When planning to start a family, both partners need to ensure that not only they have good health in general, but also that they have a healthy weight.


Being either underweight or overweight can have great consequences on any chances of getting pregnant.


Changes in hormones can be significant when either partner has to lose weight or gain weight.


For example, if a woman is underweight, her body fat percentage will be low and that affects hormone production.


Being underweight may cause irregular periods or cause them to stop completely, therefore ovulation will not happen. A woman needs a minimum of 22% body fat to be able to release eggs.


Excessive exercise may also interfere with ovulation.


At the opposite end of the scale, being obese or severely overweight (being 20% or more heavier than the average weight) can decrease a woman’s fertility. Research found that obese women have 43% less chances to get pregnant than women with a normal weight.
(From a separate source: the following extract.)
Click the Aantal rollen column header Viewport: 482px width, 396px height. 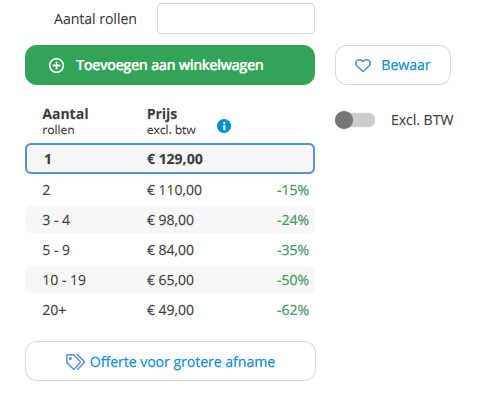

Overweight men can also experience fertility problems: research found that obese men can have a 22% lower sperm concentration and 24% lower sperm count than men with an average weight.


Men who are severely underweight can also experience a low sperm count, therefore being less able to fertilise an egg.


To improve each partner’s chances of having a baby, it is essential to reduce stress factors to a minimum, exercise regularly and have a healthy diet.


A series of counselling sessions may be advisable to resolve any body image issues or intimacy issues that the couple may be experiencing.